BEGIN The data

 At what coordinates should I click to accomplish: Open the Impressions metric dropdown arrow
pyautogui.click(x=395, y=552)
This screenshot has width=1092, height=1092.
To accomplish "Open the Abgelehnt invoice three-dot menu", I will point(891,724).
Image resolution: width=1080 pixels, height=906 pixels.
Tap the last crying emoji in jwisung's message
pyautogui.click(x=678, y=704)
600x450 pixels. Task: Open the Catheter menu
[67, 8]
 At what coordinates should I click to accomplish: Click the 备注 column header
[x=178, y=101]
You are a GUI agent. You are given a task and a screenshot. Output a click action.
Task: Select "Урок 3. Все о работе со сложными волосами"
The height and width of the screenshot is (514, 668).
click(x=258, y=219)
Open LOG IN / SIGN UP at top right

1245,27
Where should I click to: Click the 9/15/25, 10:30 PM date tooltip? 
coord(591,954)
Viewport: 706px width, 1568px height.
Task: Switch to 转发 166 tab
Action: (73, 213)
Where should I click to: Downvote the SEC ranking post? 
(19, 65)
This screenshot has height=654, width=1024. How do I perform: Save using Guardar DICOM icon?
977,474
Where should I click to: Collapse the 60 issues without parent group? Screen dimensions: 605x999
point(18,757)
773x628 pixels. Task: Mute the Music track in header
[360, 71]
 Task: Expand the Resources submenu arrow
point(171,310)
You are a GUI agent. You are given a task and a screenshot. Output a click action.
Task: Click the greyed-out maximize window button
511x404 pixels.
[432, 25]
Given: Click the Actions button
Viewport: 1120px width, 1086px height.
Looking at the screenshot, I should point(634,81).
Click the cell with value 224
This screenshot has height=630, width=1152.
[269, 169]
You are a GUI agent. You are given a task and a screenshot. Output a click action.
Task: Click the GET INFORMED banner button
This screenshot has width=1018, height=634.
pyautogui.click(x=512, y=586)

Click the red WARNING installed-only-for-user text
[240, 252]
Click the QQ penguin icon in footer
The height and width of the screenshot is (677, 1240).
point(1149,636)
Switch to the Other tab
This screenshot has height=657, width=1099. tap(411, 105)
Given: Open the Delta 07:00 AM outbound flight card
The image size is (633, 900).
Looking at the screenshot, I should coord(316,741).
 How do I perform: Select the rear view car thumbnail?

END The data

→ Problem to work on:
Return every record above exactly, line by line.

→ Solution for this exercise:
 At what coordinates should I click to accomplish: Open the Impressions metric dropdown arrow
pyautogui.click(x=395, y=552)
This screenshot has width=1092, height=1092.
To accomplish "Open the Abgelehnt invoice three-dot menu", I will point(891,724).
Image resolution: width=1080 pixels, height=906 pixels.
Tap the last crying emoji in jwisung's message
pyautogui.click(x=678, y=704)
600x450 pixels. Task: Open the Catheter menu
[67, 8]
 At what coordinates should I click to accomplish: Click the 备注 column header
[x=178, y=101]
You are a GUI agent. You are given a task and a screenshot. Output a click action.
Task: Select "Урок 3. Все о работе со сложными волосами"
The height and width of the screenshot is (514, 668).
click(x=258, y=219)
Open LOG IN / SIGN UP at top right

1245,27
Where should I click to: Click the 9/15/25, 10:30 PM date tooltip? 
coord(591,954)
Viewport: 706px width, 1568px height.
Task: Switch to 转发 166 tab
Action: (73, 213)
Where should I click to: Downvote the SEC ranking post? 
(19, 65)
This screenshot has height=654, width=1024. How do I perform: Save using Guardar DICOM icon?
977,474
Where should I click to: Collapse the 60 issues without parent group? Screen dimensions: 605x999
point(18,757)
773x628 pixels. Task: Mute the Music track in header
[360, 71]
 Task: Expand the Resources submenu arrow
point(171,310)
You are a GUI agent. You are given a task and a screenshot. Output a click action.
Task: Click the greyed-out maximize window button
511x404 pixels.
[432, 25]
Given: Click the Actions button
Viewport: 1120px width, 1086px height.
Looking at the screenshot, I should point(634,81).
Click the cell with value 224
This screenshot has height=630, width=1152.
[269, 169]
You are a GUI agent. You are given a task and a screenshot. Output a click action.
Task: Click the GET INFORMED banner button
This screenshot has width=1018, height=634.
pyautogui.click(x=512, y=586)

Click the red WARNING installed-only-for-user text
[240, 252]
Click the QQ penguin icon in footer
The height and width of the screenshot is (677, 1240).
point(1149,636)
Switch to the Other tab
This screenshot has height=657, width=1099. tap(411, 105)
Given: Open the Delta 07:00 AM outbound flight card
The image size is (633, 900).
Looking at the screenshot, I should coord(316,741).
 How do I perform: Select the rear view car thumbnail?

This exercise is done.